** Start of Exercise data **

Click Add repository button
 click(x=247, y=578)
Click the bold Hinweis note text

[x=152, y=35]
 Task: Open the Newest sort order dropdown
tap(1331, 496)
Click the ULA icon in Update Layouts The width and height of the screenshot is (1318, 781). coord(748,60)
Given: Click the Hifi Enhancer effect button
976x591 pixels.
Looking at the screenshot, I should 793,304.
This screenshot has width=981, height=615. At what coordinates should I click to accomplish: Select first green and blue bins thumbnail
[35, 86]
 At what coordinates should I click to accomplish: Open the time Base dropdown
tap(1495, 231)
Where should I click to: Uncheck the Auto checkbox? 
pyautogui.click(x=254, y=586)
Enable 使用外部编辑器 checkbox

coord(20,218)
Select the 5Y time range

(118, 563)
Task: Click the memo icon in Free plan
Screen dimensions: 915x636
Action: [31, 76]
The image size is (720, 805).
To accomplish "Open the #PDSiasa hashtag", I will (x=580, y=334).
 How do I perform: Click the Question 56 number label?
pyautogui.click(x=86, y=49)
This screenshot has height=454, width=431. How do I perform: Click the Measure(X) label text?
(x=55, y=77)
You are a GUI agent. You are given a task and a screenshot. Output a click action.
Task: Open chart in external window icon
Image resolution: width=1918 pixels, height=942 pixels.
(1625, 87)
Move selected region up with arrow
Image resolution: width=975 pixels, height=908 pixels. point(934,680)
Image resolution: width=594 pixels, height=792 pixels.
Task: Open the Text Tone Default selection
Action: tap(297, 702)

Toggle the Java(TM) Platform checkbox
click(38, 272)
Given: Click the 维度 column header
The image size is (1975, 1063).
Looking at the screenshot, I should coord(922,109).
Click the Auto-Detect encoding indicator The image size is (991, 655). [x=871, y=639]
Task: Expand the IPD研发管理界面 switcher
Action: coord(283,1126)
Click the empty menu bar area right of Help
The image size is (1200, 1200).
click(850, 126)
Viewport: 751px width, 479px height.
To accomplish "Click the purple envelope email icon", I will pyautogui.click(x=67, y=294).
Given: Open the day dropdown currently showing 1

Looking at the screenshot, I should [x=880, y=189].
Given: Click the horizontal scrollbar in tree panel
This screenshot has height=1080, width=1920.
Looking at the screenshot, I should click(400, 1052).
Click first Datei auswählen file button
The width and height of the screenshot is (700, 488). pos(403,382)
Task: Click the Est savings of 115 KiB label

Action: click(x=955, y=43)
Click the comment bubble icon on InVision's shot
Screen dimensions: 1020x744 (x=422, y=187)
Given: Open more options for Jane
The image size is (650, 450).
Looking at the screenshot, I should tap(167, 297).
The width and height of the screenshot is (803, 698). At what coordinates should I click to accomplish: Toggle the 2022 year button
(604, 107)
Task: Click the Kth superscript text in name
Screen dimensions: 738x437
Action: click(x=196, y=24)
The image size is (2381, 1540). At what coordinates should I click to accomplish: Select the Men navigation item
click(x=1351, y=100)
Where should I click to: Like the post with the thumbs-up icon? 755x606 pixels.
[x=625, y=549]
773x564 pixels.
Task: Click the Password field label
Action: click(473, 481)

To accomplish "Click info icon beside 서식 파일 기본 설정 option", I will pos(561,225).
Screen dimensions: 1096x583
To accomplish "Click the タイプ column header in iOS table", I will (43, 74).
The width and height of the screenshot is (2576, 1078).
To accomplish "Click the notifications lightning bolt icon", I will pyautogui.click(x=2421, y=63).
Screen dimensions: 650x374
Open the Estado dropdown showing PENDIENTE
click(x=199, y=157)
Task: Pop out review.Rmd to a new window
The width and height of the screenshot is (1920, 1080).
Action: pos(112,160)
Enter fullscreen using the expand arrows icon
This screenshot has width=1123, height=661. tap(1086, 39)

** End of Exercise data **

*Directions*
How many lines in the rows above contain the word "Open"? Case counts. Reply with the number alone.

*Problem solution*
8